My Favourite Short Speculative Fiction of 2016

Novelettes

  • Seth Dickinson, “Laws of Night and Silk” (Beneath Ceaseless Skies, Issue #200). Horrible in an unfairly gorgeous, “all my feels” way. I couldn’t decide if I loved it or was incredibly furious with it until the end of the last damn scene.
  • Bonnie Jo Stufflebeam, “The Orangery” (Beneath Ceaseless Skies, Issue #214). A refreshingly nuanced feminist take on Greek mythology. Also, trees.
  • Bogi Takács, “Standing on the Floodbanks” (GigaNotoSaurus, November). A quietly beautiful story of a magical apprenticeship, and of learning to move from a system of abusive control to something better.
  • Genevieve Valentine, “Everyone From Themis Sends Letters Home” (Clarkesworld, October). Looks like a space colonization story at first, and then blossoms into something far more complex.
  • Alyssa Wong, “You’ll Surely Drown Here If You Stay” (Uncanny, Issue Ten). Desert magic, vengeance, claiming one’s power.
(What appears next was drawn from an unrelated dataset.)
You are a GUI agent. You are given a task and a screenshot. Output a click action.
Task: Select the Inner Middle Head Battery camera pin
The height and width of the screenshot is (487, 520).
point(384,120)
Queerplatonic True Love.

Short Stories

  • Aliette de Bodard, “A Hundred and Seventy Storms” (Uncanny, Issue Eleven). Mindships, disability, family, loyalty. Extreme weather on exoplanets. Ordeals.
  • Margaret Killjoy, “The Name of the Forest” (Strange Horizons, March 21). Vividly drawn homeless narrator. Matter-of-fact magic. Choosing life when life is messy and difficult. Also, bugs.
  • Carrie Laben, “Postcards from Natalie” (The Dark, July). An understated not-quite-ghost-story, with a supernatural element that creeps up real slowly and quietly into gut-punch range.
  • Arkady Martine, “Ekphrasis” (An Alphabet of Embers). Hive minds. Poetry. Sacrifice.
  • Russell Nichols, “u wont remember dying” (Motherboard, June 23). Police violence, shiny technology as a band-aid solution, and what that means for the people affected. Existential terror. Text messages as prose.
  • Nicasio Andras Reed, “Painted Grassy Mire” (Shimmer, July 5). Atmosphere. Alligators. Blood ties and animalism in the swamp.
  • Frances Rowat, “Playing Prometheus” (Persistent Visions, November 18). A socially aware time travel story that avoids the usual tropes in favor of a simpler and more emotionally powerful look at consequences.
  • Shawn Scarber, “The Opening of the Bayou St. John” (Strange Horizons, February 8). An eerily beautiful story of motherhood, grief, and supernatural bargains.
  • M Sereno, “Only Revolutions” (An Alphabet of Embers). Fierce, lush, hungry mythology. Anti-colonialism. Love and survival.